EXERCISE AIM: Pull every line from the records that has the word "date" in it.

--- MATERIAL TO PROCESS Enclosed Below ---

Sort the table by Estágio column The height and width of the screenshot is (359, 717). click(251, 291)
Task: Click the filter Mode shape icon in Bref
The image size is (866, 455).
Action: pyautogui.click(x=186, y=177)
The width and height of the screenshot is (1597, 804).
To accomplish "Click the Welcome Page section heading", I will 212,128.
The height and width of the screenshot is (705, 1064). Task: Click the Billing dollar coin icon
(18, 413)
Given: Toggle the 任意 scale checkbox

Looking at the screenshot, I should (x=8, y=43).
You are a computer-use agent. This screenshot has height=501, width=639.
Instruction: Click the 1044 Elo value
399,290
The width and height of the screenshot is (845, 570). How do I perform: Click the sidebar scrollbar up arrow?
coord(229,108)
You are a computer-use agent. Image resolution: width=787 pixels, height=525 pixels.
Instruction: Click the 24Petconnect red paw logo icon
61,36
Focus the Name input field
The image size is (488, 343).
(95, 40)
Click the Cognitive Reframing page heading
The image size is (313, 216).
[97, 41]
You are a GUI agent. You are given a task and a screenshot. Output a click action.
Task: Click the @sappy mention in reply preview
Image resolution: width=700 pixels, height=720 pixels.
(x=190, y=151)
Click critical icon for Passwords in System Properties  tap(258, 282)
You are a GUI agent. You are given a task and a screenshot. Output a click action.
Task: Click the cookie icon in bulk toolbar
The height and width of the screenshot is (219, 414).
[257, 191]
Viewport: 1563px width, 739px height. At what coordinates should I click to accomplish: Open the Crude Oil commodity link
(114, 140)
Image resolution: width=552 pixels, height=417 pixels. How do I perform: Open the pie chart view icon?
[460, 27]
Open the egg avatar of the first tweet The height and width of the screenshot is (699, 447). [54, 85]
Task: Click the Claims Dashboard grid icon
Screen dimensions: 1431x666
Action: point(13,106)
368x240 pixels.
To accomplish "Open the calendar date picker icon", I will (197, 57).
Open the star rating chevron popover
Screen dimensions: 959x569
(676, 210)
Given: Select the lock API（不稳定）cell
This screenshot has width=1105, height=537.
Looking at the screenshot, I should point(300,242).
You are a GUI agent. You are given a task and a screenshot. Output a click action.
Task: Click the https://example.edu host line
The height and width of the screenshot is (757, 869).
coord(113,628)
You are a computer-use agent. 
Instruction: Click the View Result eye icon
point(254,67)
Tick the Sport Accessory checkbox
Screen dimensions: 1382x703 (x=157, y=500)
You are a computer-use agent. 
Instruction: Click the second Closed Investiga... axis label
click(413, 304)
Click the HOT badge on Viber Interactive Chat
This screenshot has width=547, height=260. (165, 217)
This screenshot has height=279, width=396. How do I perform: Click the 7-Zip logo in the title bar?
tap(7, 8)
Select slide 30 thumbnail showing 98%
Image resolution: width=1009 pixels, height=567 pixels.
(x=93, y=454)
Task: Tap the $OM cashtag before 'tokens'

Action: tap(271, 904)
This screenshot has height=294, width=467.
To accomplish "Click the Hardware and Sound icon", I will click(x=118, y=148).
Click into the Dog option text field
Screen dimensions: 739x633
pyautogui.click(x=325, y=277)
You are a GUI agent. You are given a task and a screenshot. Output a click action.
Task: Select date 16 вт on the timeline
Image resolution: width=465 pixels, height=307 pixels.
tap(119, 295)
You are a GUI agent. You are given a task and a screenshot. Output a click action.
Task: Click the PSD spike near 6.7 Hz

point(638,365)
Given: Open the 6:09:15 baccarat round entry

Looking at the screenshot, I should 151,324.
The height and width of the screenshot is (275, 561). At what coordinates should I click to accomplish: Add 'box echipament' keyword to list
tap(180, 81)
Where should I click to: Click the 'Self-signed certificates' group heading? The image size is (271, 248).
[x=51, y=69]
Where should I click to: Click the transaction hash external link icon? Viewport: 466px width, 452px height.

--- End of Enclosed MATERIAL TO PROCESS ---

ANSWER AREA:
To accomplish "Open the calendar date picker icon", I will (197, 57).
Task: Select date 16 вт on the timeline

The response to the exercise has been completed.